New Brother Speedio suits those with larger work requirements

​The Brother Speedio M300X3 30-taper, 5-axis mill-turn centre joins the smaller M200X3 model. The new model boasts a 300 by 440 by 305 mm working volume versus the latter’s 200 mm of X-axis travel.

Both are characterised by an 18.9 kW/40 Nm tool carousel deploying 22 cutters at up to 10,000 rpm, or 16,000 rpm with the BIG Plus dual-contact spindle option. Below it is an A-axis trunnion carrying a high output, direct-drive, C-axis turning table. Rated at 4.6 kW/1,500 rpm in the new machine, it is over one-quarter more powerful than the table in the smaller model and generates up to 102 Nm of turning torque. When milling, 30 m/min cutting feed rate maintains a high level of productivity and 400 Nm of C-axis clamping force ensures accuracy is maintained.

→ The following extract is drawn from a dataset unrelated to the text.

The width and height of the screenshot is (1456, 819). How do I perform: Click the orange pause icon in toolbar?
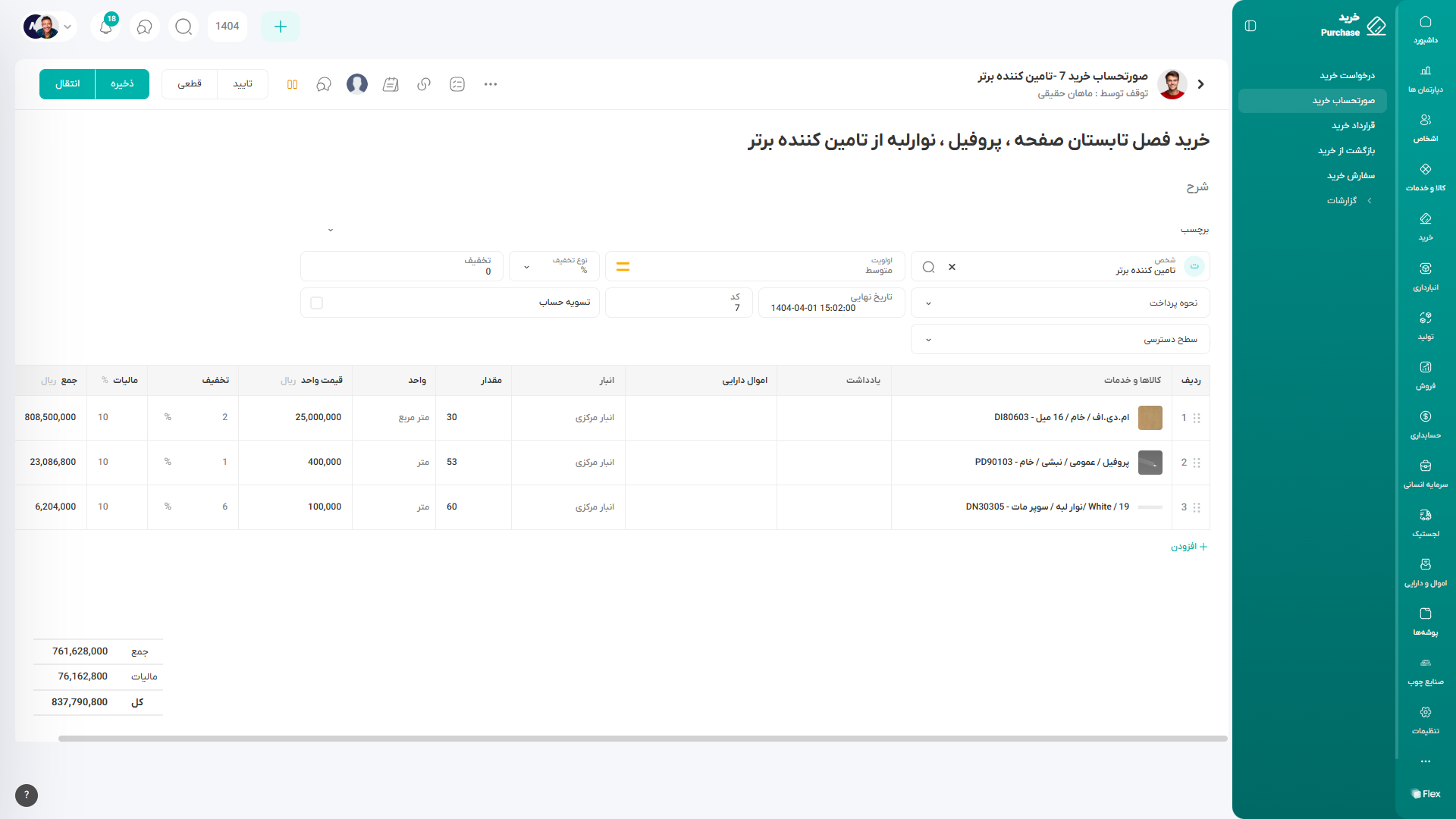292,84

A generous A-axis rotation range from +120 to -30 degrees allows machining of features at the rear of components and facilitates loading and unloading of parts at the front of the machine. The axis is tilted by a backlash-free roller drive to promote accurate metalcutting. A holding force of 500 Nm, without the need for mechanical clamping, delivers high speed indexing combined with rigidity when milling parts at an angle or turning them in the horizontal plane.

Non-productive time is minimised by repositioning the X, Y, Z, A and C axes simultaneously during tool change, which takes place in 1.5 seconds chip-to-chip. Linear rapids are 50 m/min and the A and C axes move at up to 50 and 200 rpm respectively. The spindle motor's fast acc/dec and a highly responsive servo control enable a start-up and stop time of 0.2 second. The turning table reaches 1,500 rpm from zero is less than 0.3 second.

Accessibility for workpiece transfer is ergonomic and the wide door opening can be automated to allow robotic component load / unload from the front, enabling extended periods of unattended and overnight running in high production environments.

Alternatively, all Speedio machining centres are equipped to interface directly with a purpose-built Feedio vision-based robotic component handling system. Jointly developed by Brother and ABB, whose 6-axis robot loads and unloads components from the side, the plug-and-play unit is able to serve one or two machines.

Swarf management is comprehensive, with chip shower and through-tool coolant options. A further design feature is ultra-low use of energy, both during standby and when cutting metal. A high-speed C-00 control system with monitoring of tool change and cutting load completes the package.